Sicurezza sul lavoro, emergenza anche in Valtellina

QN - Il Giorno

Sondrio, le organizzazioni sindacali hanno promosso un presidio davanti alla Prefettura
SONDRIO La sicurezza sul lavoro è un problema serio anche in Valtellina e in Valchiavenna dove, nel 2019 l'anno prima dell'emergenza Coronavirus, le denunce Inail sono aumentate passando da 2323 a 2466 nonostante un netto calo delle ore lavorate. «Il dato complessivo riferito al primo trimestre di quest'anno è di 488 denunce di infortuni - spiegano Guglielmo Zamboni (foto), Davide Fumagalli e Vittorio Giumelli i segretari di Cgil, Cisl e Uil che il prossimo 26 maggio hanno organizzato un presidio di fronte alla prefettura di Sondrio per chiedere un patto per la salute e la sicurezza sul lavoro -. Anche se c'è stata una diminuzione di 42 casi rispetto al 2020 i numeri non sono lo stesso confortanti». Nel primo trimestre del 2021 ben 158 denunce di infortuni sono legate al Covid-19 e anche se al netto di questo dato le altre denunce sono scese a 330, due terzi in meno rispetto al primo trimestre del 2020, occorre considerare che nel frattempo l'occupazione è notevolmente calata. «A questo va aggiunto il Covid - proseguono le parti sociali -. In provincia di Sondrio nel 2020 e nei primi tre mesi del 2021 si sono registrate 1073 denunce di infortunio sul lavoro da Covid-19. In 824 casi si tratta di donne, in 249 di uomini.

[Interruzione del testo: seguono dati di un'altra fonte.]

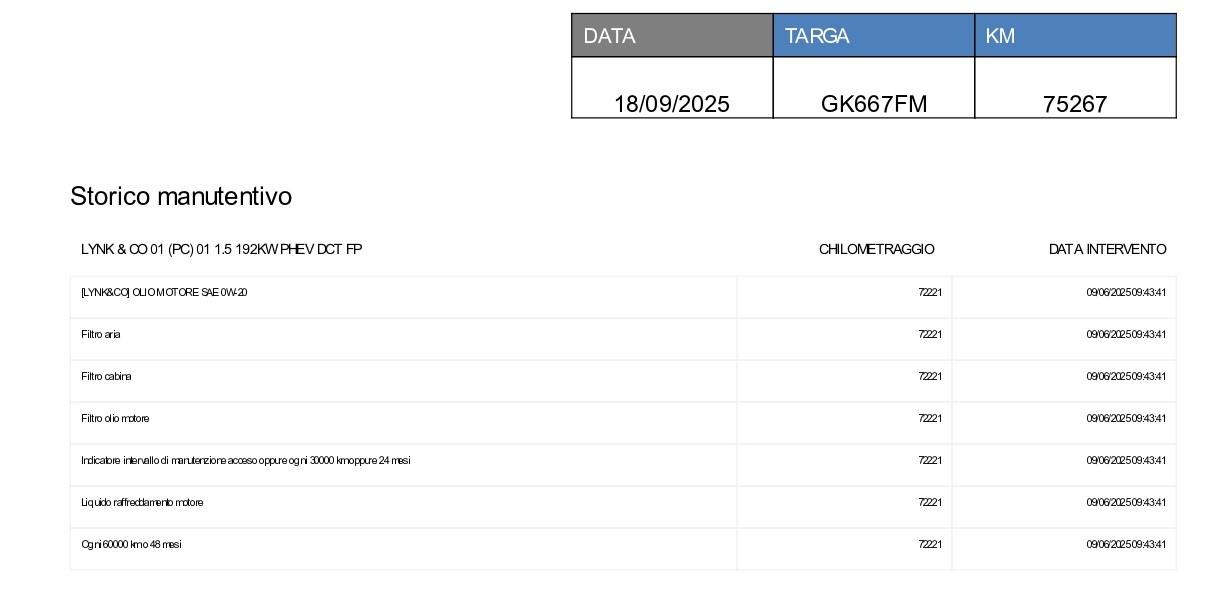This screenshot has height=592, width=1206.
Task: Select the mileage value in Liquido raffreddamento row
Action: click(x=929, y=502)
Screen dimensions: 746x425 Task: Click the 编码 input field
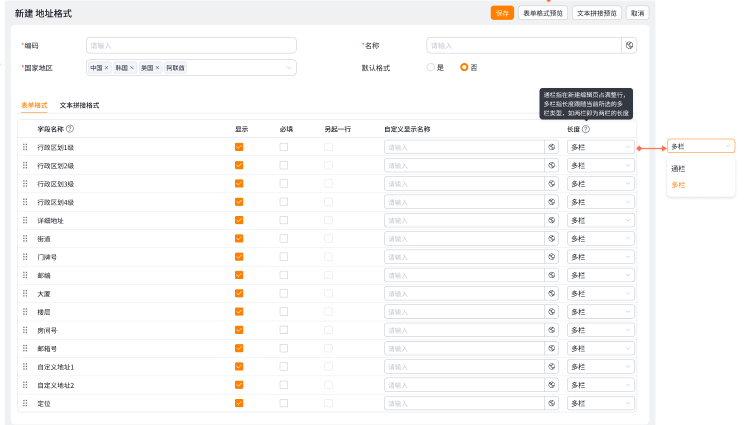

Le 158 denunce legate al Coronavirus del primo trimestre 2021 sono in larga parte concentrate nel mese di gennaio, con 97 casi, mentre in febbraio e marzo i numeri diminuiscono considerevolmente: 28 a febbraio e 33 a marzo. Questo significa che i vaccini funzionano anche per fermare i contagi sui luoghi di lavoro». Secondo Cgil, Cisl e Uil occorre educare alla sicurezza, partendo dai giovani. «E' necessario investire in formazione perché il primo passo per diffondere la sicurezza sul lavoro è combattere la precarietà - concludono -. Sempre più spesso osserviamo le richieste di non applicare il codice degli appalti, che secondo noi è imprescindibile garanzia di legalità. E' cruciale rafforzare il sistema di controlli, con un adeguato numero di ispettori, anche in considerazione dell'aumento del lavoro in edilizia che sarà determinato dal Superbonus 110%. Da alcuni anni il sindacato promuove la creazione di un sistema che escluda dagli appalti le aziende che hanno commesso gravi irregolarità, premiando quelle virtuose. La cosiddetta "patente a punti" per le imprese eviterebbe la concorrenza sleale che colpisce le ditte che rispettano le regole». R.C.